[[ SOURCE EXTRACT, beginning ]]

A prior study showed that long exposure to 568-nm light at levels below the maximum permissible exposure safety limit produces retinal damage preceded by a transient reduction in the autofluorescence of retinal pigment epithelial (RPE) cells in vivo. The present study shows how the effects of exposure power and duration combine to produce this autofluorescence reduction and find the minimum exposure causing a detectable autofluorescence reduction.


Macaque retinas were imaged using a fluorescence adaptive optics scanning laser ophthalmoscope to resolve individual RPE cells in vivo. The retina was exposed to 568-nm light over a square subtending 0.5 degrees with energies ranging from 1 to 788 J/cm(2), where power and duration were independently varied.

[[ SOURCE EXTRACT, end ]]
[[ DATA FOR REVIEW, beginning ]]

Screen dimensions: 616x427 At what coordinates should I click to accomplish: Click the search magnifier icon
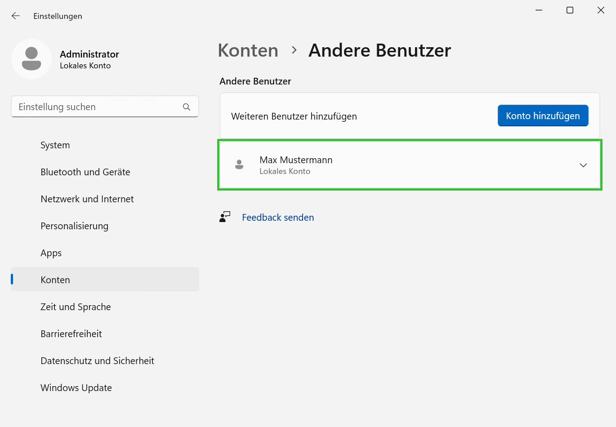point(186,107)
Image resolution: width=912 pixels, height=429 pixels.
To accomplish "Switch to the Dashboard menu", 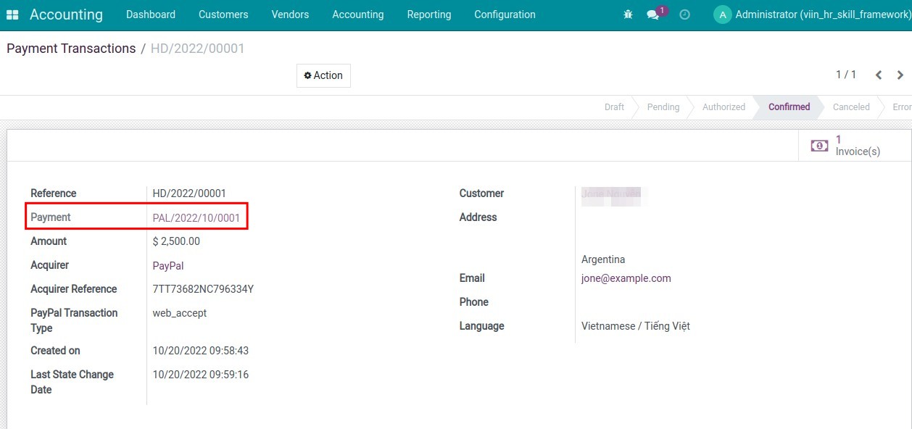I will (x=150, y=14).
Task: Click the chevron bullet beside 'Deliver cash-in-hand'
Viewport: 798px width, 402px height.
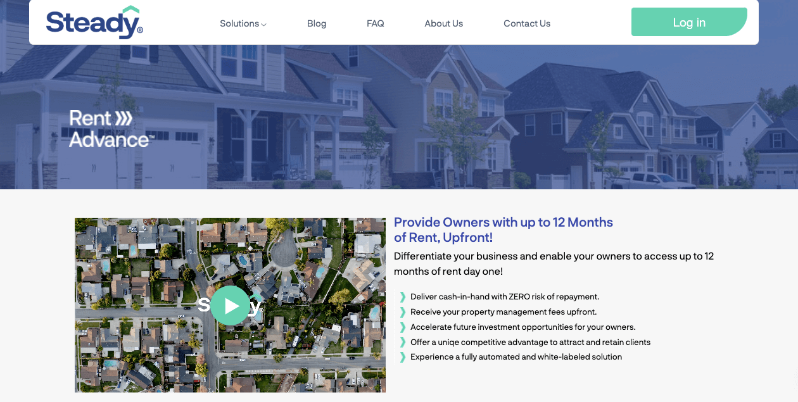Action: click(403, 297)
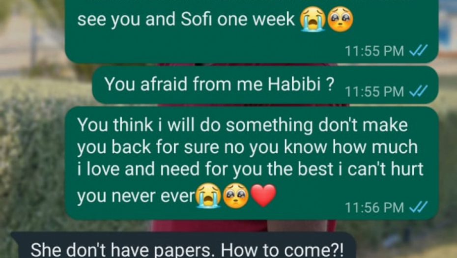457x258 pixels.
Task: Click the blurred chat wallpaper left of messages
Action: pyautogui.click(x=32, y=131)
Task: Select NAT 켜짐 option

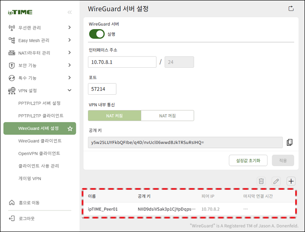Action: (x=114, y=116)
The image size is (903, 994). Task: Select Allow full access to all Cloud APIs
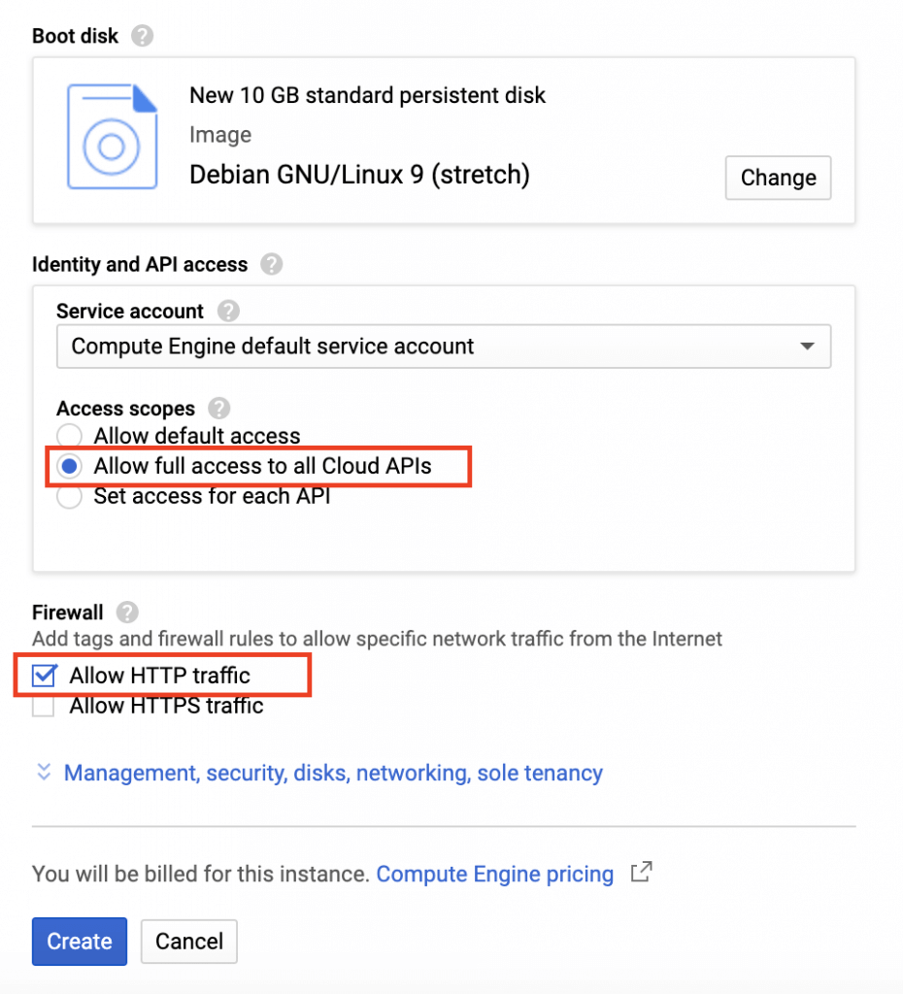tap(69, 466)
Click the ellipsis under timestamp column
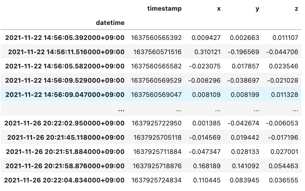The image size is (305, 191). click(179, 110)
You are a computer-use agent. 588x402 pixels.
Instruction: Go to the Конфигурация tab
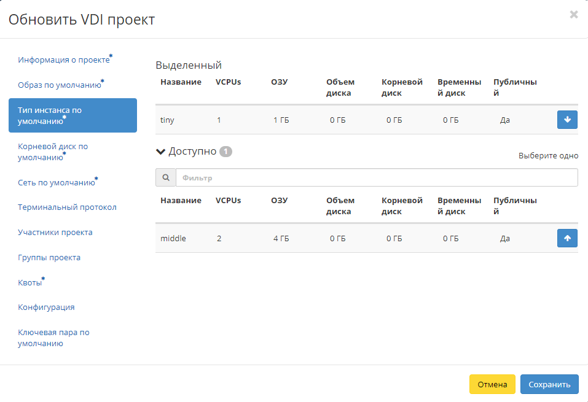(x=46, y=307)

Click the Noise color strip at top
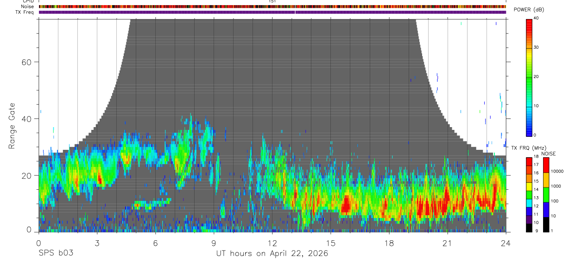[272, 6]
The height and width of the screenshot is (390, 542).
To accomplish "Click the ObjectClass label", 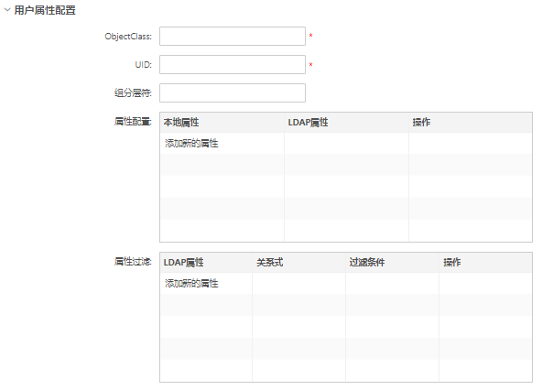I will click(x=128, y=37).
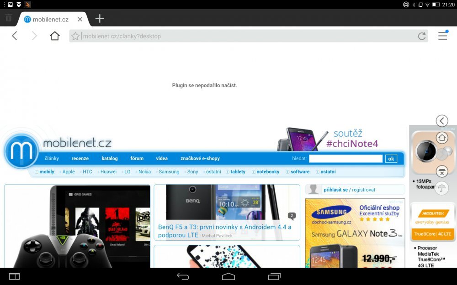Collapse the 'mobily' category

click(x=47, y=172)
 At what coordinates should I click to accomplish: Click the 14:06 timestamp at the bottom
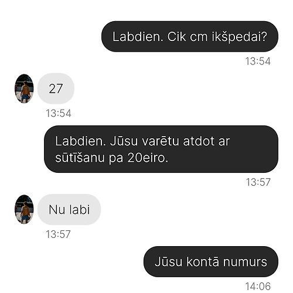click(258, 287)
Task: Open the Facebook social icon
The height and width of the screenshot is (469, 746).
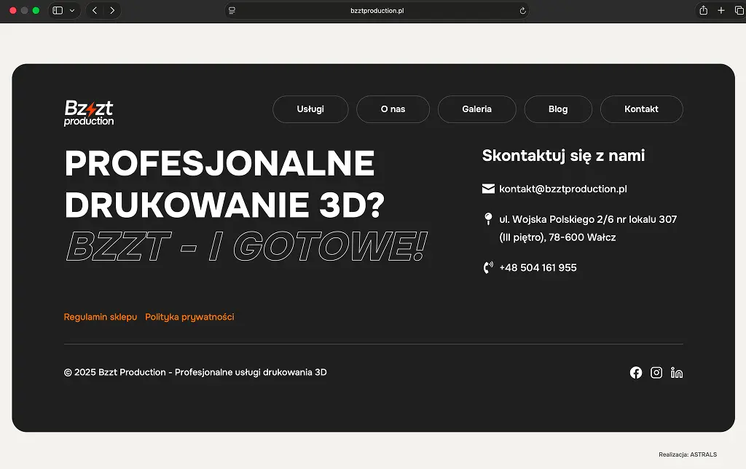Action: pos(636,372)

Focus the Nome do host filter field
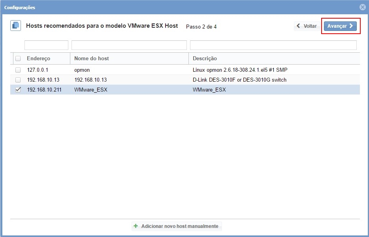pyautogui.click(x=129, y=45)
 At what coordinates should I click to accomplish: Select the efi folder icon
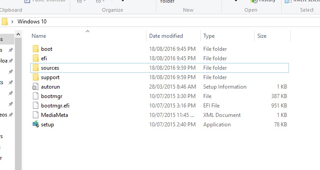click(36, 58)
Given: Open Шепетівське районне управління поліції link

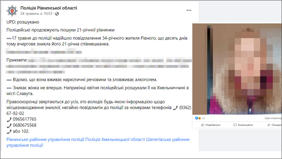Looking at the screenshot, I should click(98, 142).
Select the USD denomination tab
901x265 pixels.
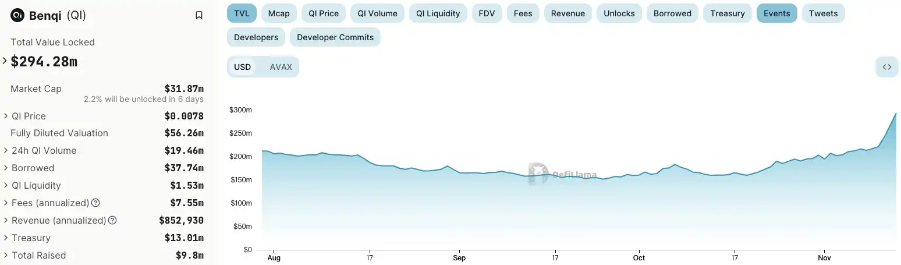(242, 67)
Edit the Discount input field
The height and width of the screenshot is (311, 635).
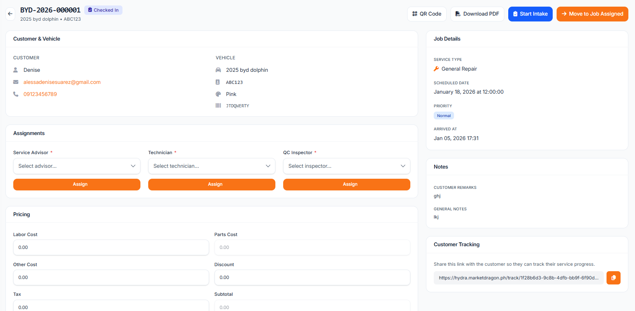312,277
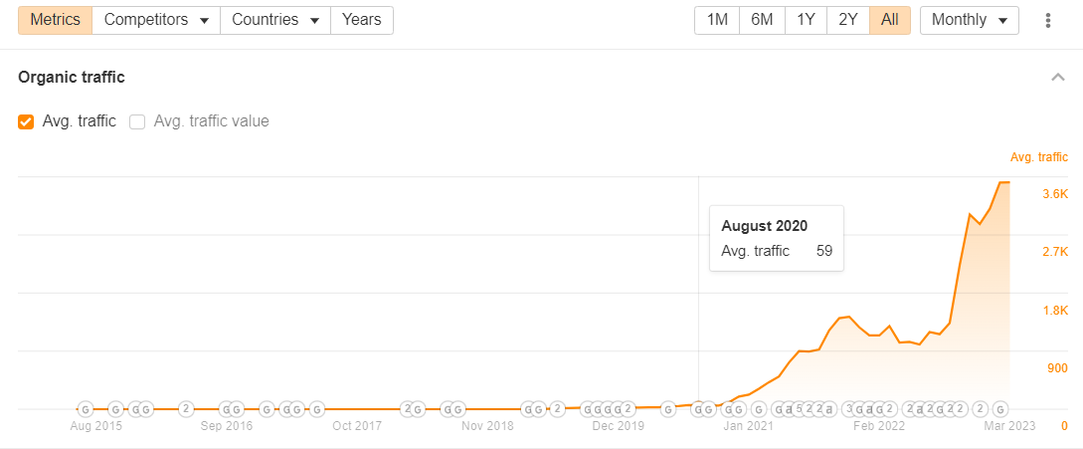Click the '3' update marker on timeline
Screen dimensions: 1083x449
coord(850,408)
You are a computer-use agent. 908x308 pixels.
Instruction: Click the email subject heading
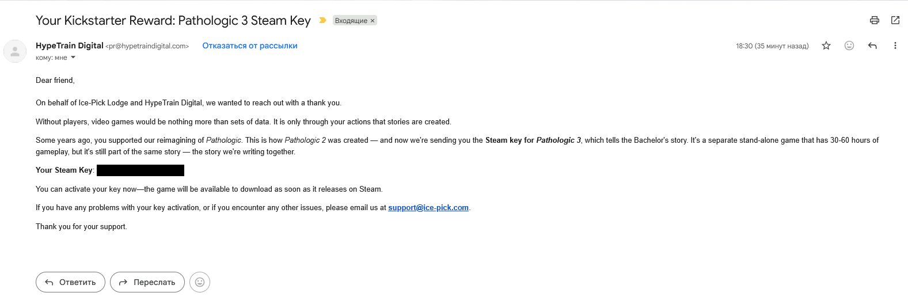tap(173, 21)
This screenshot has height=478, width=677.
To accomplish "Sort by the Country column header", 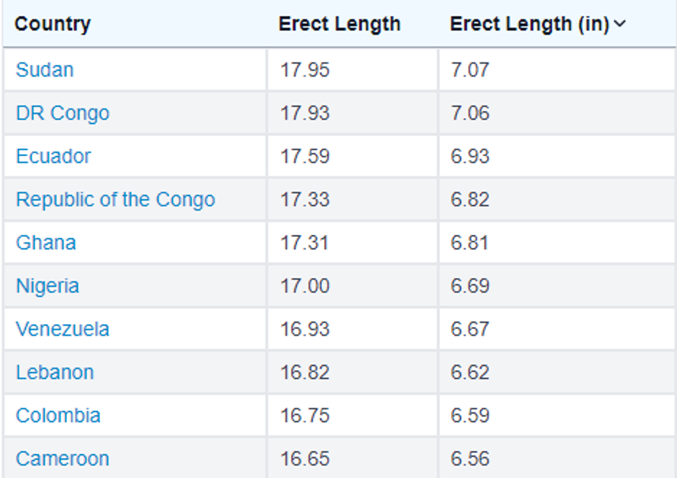I will 53,24.
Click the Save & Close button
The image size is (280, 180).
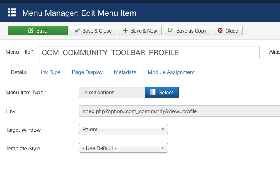(93, 30)
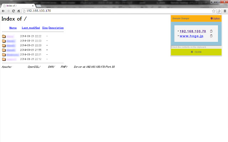This screenshot has width=228, height=142.
Task: Open the Chrome hamburger menu
Action: tap(225, 11)
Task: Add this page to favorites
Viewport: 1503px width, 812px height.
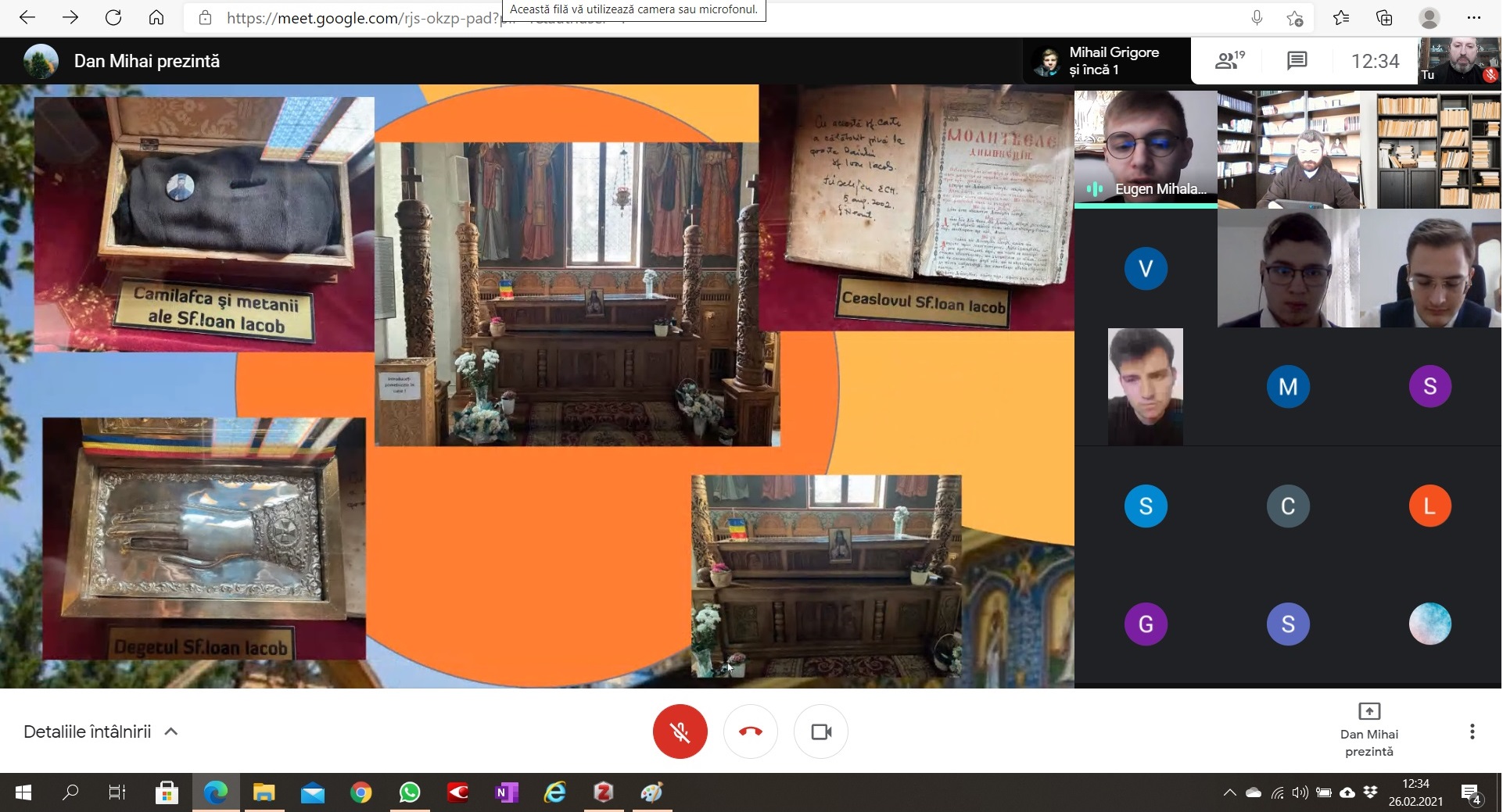Action: coord(1295,18)
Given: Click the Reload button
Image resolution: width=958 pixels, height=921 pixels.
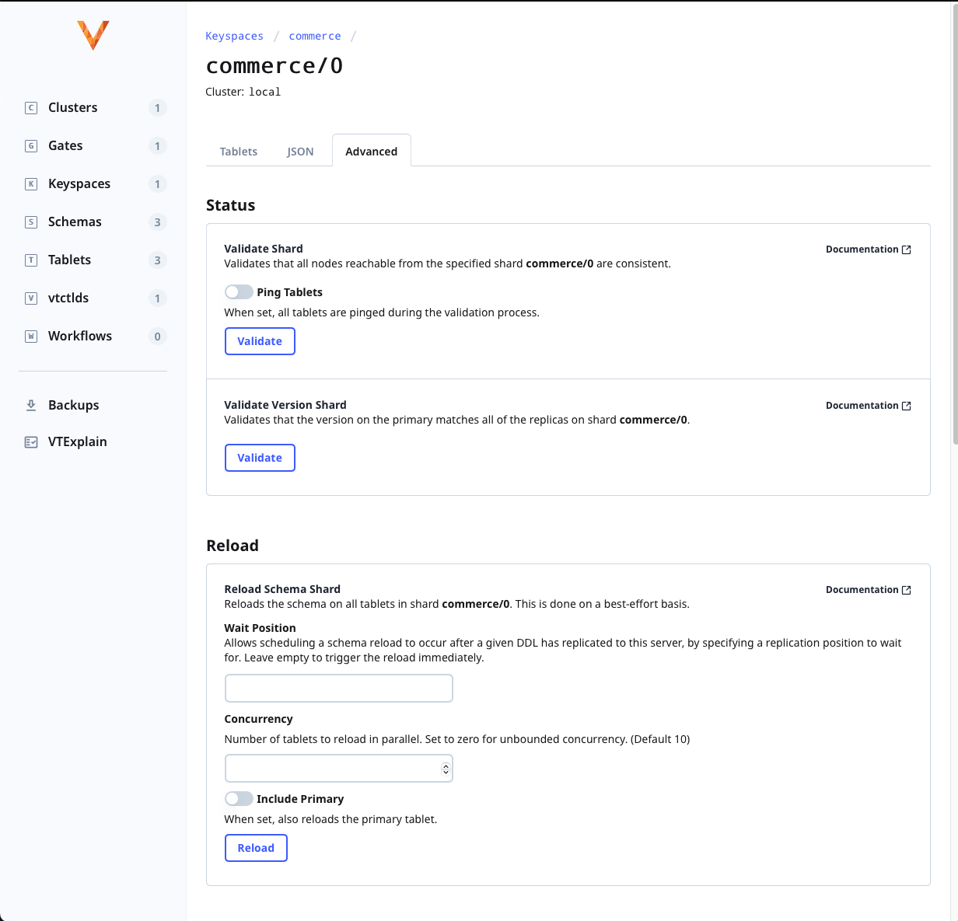Looking at the screenshot, I should click(256, 847).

[[ DATA FOR REVIEW, end ]]

# REQUIREMENT A
Rewrite the paragraph of the retinal light-exposure abstract that begins "Macaque retinas were imaged" as a short bulleted list that keeps its main facts.
# REQUIREMENT B
In the retinal light-exposure abstract, what range of energies was the retina exposed to?
# REQUIREMENT C
Pick up the retinal light-exposure abstract after its final sentence and continue it.
The records have no connection to the retinal light-exposure abstract.

# RESULT A
- A fluorescence adaptive optics scanning laser ophthalmoscope imaged macaque retinas, resolving individual RPE cells in vivo.
- The retina received 568-nm light over a square subtending 0.5 degrees.
- Exposure energies ranged from 1 to 788 J/cm(2).
- Power and duration were varied independently.

# RESULT B
1 to 788 J/cm(2)

# RESULT C
In vivo exposures of 5 J/cm(2) and higher caused an immediate decrease in autofluorescence followed by either full autofluorescence recovery (exposures <or= 210 J/cm(2)) or permanent RPE cell damage (exposures >or= 247 J/cm(2)). No significant autofluorescence reduction was observed for exposures of 2 J/cm(2) and lower. Reciprocity of exposure power and duration held for the exposures tested, implying that the total energy delivered to the retina, rather than its distribution in time, determines the amount of autofluorescence reduction.


That reciprocity held is consistent with a photochemical origin, which may or may not cause retinal degeneration. The implementation of safe methods for delivering light to the retina requires a better understanding of the mechanism causing autofluorescence reduction. Finally, RPE imaging was demonstrated using light levels that do not cause a detectable reduction in autofluorescence.